Lewis Hamilton starts on pole for the 64th time in his Formula One career tomorrow as he edged out championship leader Sebastian Vettel in qualifying earlier today.
The British driver was quick all weekend and showed promising pace in all three Practice sessions. His time of 1:19.149 was almost two seconds quicker than last year, showing that these new cars are as pacey as promised.
Hamilton’s heavily upgraded Mercedes F1 W08 has dropped around three kilograms in weight since the last race in Russia. This diet will have certainly contributed to his qualifying success.
Hamilton’s team mate Valtteri Bottas will start in a very respectable third on the grid. Bottas took a brilliant pole at the last Grand Prix in Russia but he couldn’t hang with Lewis and Sebastian today. He can certainly do a lot of work from third as the run down into turn one is a fairly long one.
Having said that, the Circuit de Catalunya is notoriously difficult to overtake on. After the first few laps, overtakes may be few and far between — especially with all of the carbon fiber wings hanging off these highly aerodynamic cars.
There was drama early on as the engine troubles that Sebastian Vettel experienced in Practice trickled over into Qualifying. The Ferrari mechanics had to install a brand new engine into the German’s car before Qualifying; a job that normally takes four hours was astonishingly accomplished by the mechanics in just two and a half.

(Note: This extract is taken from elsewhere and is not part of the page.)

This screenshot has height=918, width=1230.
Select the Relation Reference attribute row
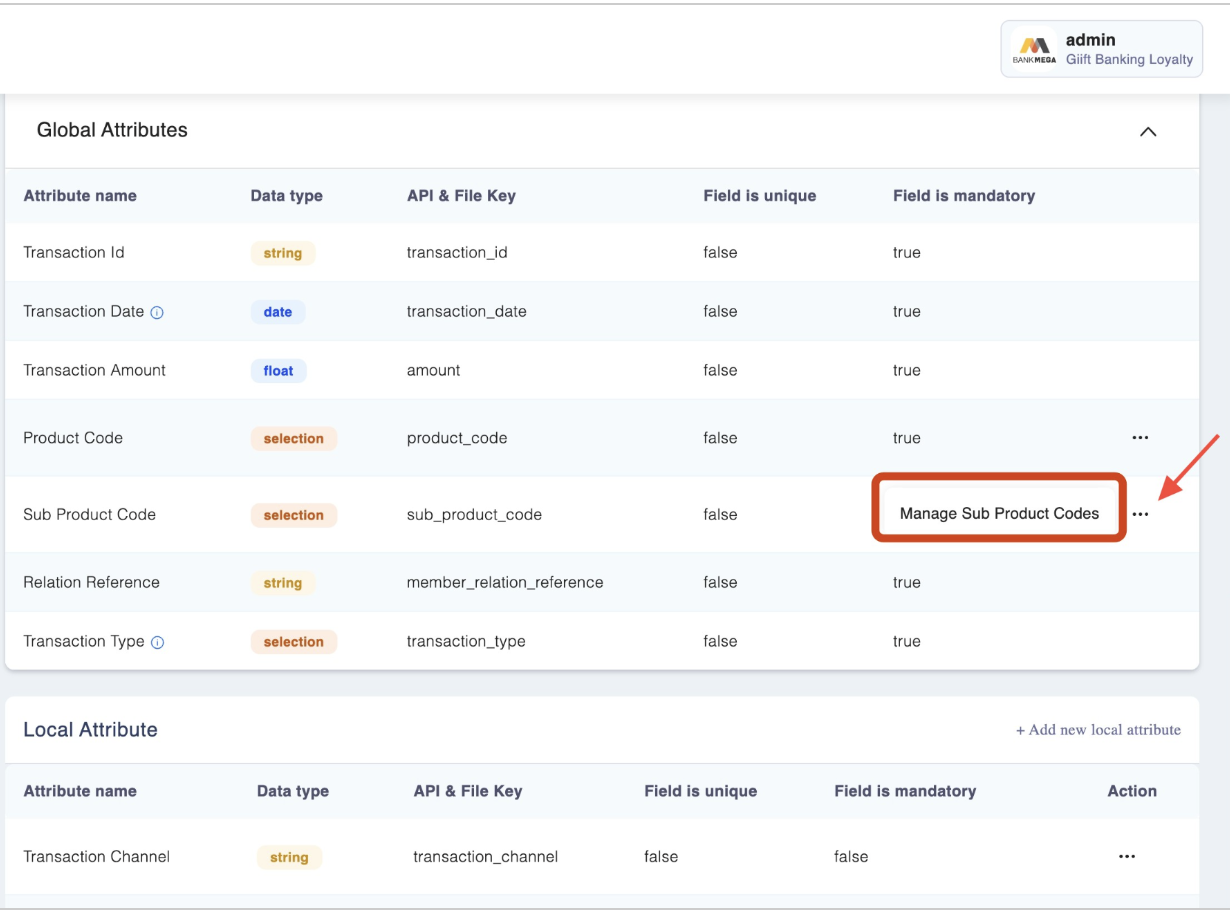point(91,582)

There was an initial worry that Vettel wouldn’t make it into Qualifying but after the super effort from his mechanics, he found himself out of the pits. However, once on the track, another problem surfaced. Vettel was asked to switch the car off but after politely questioning the decision, the issue ironed itself out and Vettel was right onto the pace.
After almost not making it into the session, Sebastian starts on the front row and has a great chance of getting into turn one before Hamilton with his fast-starting Ferrari.
While one driver can excel, another must inevitably struggle. Nico Hulkenburg of Renault had been going great guns lately. However, a run of super qualifying performances came to end today in Spain. He did well to make it into Q2 but an appearance in Q3 eluded him this weekend. Hulkenburg starts from thirteenth tomorrow.
The lap of Qualifying has to go to Fernando Alonso. The Spaniard somehow managed to get his car into the final part of qualifying, a place where only the ten fastest cars belong. The troubled McLaren has no business being in Q3. But if anybody was going to drag the car kicking and screaming into the final part of qualifying, it was going to be Fernando. He starts in a very impressive seventh place tomorrow.
Once again Alonso displays his phenomenal talent behind the wheel. He’ll be hoping this pace carries over into his one-off appearance at the upcoming Indy 500 race at the end of this month.
The lack of overtaking in tomorrow’s race will certainly be a factor as the battle between Mercedes and Ferrari recommences in Spain. The run down to turn one will be important, as will the pit stops. Sebastian Vettel will be hoping his mechanics can change his tires as quickly as they changed his engine.
Lewis Hamilton would surely enjoy going for a nice Sunday drive in Catalunya from the front of the grid after his woes in Russia. Meanwhile, hometown hero Fernando Alonso will simply be praying his unreliable McLaren makes it to the end of the race. Then he can maybe start thinking about retaining his promising position on the grid when the checkered flag falls.